- _Что выполнить_:
(A) Переведите на английский язык это предложение из текста о данных: «Это открывает перед нами новые возможности, такие как прогнозный анализ».
(B) Повторите без изменений отрывок из текста о данных начиная со слов "Трудно описать нынешнюю" и до слов "скрытое значение информации." включительно.

- _Фрагмент документа_:
• • • • • • •

Большим шагом на пути к более эффективному управлению данными стало появление оцифровки — перевода аналоговой информации в доступную для чтения на компьютерах, что упрощало и удешевляло ее хранение и обработку. Это значительно повысило эффективность. То, на что раньше уходили годы сбора и вычисления, теперь выполнялось за несколько дней, а то и быстрее. Но, кроме этого, мало что изменилось. Люди, занимающиеся анализом данных, были слишком погружены в аналоговую парадигму, предполагая, что наборы данных имели единственное предназначение, в котором и заключалась их ценность. Сама технология закрепила этот предрассудок. И хотя оцифровка важнейшим образом способствовала переходу на большие данные, сам факт существования компьютеров не обеспечил этот переход.

Трудно описать нынешнюю ситуацию существующими понятиями. Для того чтобы в целом очертить изменения, воспользуемся датификацией (data-ization) — концепцией, с которой познакомим вас в пятой главе. Речь идет о преобразовании в формат данных всего, что есть на планете, включая то, что мы никогда не рассматривали как информацию (например, местоположение человека, вибрации двигателя или нагрузку на мост), путем количественного анализа. Это открывает перед нами новые возможности, такие как прогнозный анализ. Он позволяет обнаружить, например, что двигатель вот-вот придет в неисправность, исходя из его перегрева или производимых им вибраций. В результате мы можем открыть неявное, скрытое значение информации.

Полным ходом ведется «поиск сокровищ» — извлечение ценных идей из данных и раскрытие их потенциала путем перехода от причинности к корреляции. Это стало возможным благодаря новым техническим средствам. Но сокровища заключаются не только в этом. Вполне вероятно, что каждый набор данных имеет внутреннюю, пока еще не раскрытую ценность, и весь мир стремится обнаружить и заполучить ее.

• • • • • • •

(Сохранённые записи)

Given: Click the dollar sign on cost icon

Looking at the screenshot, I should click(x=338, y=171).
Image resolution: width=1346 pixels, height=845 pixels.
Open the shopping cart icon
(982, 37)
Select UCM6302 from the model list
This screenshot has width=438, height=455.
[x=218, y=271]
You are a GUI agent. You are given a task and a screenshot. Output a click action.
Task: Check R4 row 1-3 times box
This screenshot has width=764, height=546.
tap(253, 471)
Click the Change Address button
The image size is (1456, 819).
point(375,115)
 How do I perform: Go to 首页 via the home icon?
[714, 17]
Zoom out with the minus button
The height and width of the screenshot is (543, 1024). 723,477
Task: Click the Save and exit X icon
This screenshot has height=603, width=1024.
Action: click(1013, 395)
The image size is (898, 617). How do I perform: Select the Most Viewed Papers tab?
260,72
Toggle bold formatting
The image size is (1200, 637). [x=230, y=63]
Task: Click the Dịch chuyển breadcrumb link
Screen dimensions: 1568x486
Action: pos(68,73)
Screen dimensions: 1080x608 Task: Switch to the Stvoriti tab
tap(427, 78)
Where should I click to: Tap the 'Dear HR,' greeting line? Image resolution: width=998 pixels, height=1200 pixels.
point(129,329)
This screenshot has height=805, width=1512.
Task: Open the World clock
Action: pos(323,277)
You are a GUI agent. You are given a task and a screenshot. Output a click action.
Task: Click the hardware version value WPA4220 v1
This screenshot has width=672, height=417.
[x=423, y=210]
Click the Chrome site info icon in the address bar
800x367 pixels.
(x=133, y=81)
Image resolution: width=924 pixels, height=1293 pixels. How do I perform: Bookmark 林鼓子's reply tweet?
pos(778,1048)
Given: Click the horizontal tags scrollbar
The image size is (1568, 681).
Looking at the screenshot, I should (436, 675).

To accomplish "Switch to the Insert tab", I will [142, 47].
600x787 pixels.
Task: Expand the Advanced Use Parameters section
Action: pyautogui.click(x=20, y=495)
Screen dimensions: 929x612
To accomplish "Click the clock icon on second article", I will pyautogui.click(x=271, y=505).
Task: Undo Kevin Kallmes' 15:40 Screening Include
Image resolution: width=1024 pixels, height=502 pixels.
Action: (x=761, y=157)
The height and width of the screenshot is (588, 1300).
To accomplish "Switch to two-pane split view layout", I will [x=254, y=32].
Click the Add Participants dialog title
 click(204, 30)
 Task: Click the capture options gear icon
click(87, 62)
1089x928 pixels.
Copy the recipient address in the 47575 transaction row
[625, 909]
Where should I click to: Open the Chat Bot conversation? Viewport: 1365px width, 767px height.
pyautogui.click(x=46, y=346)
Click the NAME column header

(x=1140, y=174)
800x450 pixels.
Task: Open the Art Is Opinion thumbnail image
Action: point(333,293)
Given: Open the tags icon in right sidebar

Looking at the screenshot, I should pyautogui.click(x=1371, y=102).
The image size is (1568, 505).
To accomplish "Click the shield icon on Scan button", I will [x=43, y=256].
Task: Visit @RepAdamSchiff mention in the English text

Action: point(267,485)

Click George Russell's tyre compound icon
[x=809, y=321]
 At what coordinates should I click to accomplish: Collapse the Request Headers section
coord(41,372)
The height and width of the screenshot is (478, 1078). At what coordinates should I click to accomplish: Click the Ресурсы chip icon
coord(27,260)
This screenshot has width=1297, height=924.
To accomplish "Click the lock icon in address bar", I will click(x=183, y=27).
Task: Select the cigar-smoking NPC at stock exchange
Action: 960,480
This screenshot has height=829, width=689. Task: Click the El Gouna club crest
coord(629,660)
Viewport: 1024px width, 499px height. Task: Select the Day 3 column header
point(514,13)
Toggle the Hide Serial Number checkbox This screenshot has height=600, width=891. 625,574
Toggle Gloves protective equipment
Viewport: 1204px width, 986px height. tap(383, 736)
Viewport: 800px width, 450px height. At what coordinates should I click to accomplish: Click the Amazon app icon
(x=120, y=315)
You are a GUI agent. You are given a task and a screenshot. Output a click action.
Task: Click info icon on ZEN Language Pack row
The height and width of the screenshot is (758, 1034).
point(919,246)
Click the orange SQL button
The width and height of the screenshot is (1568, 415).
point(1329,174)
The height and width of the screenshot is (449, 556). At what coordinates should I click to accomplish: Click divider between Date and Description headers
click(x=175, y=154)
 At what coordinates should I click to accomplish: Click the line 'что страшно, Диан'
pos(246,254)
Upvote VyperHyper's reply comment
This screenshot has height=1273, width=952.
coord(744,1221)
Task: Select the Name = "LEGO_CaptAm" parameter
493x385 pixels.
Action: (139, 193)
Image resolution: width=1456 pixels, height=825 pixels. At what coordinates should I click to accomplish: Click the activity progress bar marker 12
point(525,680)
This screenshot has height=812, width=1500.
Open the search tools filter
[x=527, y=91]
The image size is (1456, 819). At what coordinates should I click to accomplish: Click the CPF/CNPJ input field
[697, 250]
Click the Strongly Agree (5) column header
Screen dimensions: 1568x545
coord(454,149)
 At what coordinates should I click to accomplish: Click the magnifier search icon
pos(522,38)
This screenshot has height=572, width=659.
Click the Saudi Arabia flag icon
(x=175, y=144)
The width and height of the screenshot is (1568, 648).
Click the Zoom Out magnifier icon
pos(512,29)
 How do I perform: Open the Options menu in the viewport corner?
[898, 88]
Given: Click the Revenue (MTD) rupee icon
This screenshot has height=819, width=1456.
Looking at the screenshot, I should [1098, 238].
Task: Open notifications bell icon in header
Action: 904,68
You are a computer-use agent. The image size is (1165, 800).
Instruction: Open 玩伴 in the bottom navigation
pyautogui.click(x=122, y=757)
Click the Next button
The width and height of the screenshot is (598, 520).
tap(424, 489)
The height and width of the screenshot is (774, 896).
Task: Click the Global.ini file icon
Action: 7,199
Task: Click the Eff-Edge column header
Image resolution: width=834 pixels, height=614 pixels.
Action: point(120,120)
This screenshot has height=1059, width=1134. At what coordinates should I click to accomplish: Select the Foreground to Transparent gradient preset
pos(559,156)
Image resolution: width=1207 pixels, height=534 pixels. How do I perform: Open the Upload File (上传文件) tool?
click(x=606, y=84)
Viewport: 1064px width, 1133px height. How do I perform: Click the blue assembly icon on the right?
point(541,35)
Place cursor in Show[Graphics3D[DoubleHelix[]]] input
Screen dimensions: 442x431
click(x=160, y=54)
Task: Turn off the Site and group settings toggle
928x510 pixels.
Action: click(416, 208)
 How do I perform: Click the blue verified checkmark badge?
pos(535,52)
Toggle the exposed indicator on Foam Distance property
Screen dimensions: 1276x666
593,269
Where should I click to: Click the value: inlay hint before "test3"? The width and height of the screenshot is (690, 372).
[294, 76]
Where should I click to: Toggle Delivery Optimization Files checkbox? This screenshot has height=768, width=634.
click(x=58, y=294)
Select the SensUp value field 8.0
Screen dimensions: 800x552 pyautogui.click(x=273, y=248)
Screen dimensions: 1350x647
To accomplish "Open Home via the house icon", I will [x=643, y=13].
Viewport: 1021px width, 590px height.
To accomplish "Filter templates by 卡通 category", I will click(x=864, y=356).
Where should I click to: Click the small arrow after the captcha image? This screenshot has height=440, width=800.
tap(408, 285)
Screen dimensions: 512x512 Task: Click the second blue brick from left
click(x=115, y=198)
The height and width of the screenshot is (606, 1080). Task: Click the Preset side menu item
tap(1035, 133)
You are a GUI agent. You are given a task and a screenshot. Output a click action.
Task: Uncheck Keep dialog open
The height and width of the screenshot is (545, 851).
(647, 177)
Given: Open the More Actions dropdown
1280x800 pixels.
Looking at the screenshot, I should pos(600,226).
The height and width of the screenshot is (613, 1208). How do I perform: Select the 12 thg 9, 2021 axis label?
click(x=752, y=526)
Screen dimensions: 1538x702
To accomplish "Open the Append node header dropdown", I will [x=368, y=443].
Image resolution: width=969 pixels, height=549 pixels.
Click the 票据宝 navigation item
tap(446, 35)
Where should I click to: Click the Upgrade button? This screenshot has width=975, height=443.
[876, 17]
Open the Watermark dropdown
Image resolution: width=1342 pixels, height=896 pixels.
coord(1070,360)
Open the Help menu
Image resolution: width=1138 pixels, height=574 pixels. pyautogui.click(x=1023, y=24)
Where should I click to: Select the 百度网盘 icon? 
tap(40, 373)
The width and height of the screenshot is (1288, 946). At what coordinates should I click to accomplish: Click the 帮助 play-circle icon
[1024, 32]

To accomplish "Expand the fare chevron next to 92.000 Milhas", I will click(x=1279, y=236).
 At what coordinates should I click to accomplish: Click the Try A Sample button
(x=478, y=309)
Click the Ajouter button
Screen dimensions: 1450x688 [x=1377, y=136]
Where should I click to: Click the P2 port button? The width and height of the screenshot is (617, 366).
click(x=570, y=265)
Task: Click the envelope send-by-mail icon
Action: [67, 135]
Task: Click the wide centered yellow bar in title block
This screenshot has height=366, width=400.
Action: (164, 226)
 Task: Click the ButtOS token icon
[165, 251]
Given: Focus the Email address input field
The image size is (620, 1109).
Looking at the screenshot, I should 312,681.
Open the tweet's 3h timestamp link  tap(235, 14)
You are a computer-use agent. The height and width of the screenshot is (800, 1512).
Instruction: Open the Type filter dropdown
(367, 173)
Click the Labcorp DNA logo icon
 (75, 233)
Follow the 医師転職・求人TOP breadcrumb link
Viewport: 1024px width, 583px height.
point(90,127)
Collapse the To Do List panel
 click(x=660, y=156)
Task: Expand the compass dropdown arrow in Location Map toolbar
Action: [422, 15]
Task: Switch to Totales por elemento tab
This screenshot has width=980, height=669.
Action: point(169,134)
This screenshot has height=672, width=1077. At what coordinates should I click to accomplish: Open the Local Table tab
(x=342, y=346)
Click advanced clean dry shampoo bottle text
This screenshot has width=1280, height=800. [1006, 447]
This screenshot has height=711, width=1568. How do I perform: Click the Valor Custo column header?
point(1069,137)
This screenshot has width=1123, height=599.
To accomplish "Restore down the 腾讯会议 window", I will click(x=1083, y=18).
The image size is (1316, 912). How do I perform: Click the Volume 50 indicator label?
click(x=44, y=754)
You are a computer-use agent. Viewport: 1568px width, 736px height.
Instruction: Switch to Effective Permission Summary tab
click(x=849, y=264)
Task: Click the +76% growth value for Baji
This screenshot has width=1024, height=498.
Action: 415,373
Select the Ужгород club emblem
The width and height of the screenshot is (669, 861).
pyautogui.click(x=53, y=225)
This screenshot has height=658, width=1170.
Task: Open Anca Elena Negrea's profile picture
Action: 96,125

• • • • • • •

- _Ответы по заданиям_:
(A) This opens up new opportunities for us, such as predictive analysis.

(B)
Трудно описать нынешнюю ситуацию существующими понятиями. Для того чтобы в целом очертить изменения, воспользуемся датификацией (data-ization) — концепцией, с которой познакомим вас в пятой главе. Речь идет о преобразовании в формат данных всего, что есть на планете, включая то, что мы никогда не рассматривали как информацию (например, местоположение человека, вибрации двигателя или нагрузку на мост), путем количественного анализа. Это открывает перед нами новые возможности, такие как прогнозный анализ. Он позволяет обнаружить, например, что двигатель вот-вот придет в неисправность, исходя из его перегрева или производимых им вибраций. В результате мы можем открыть неявное, скрытое значение информации.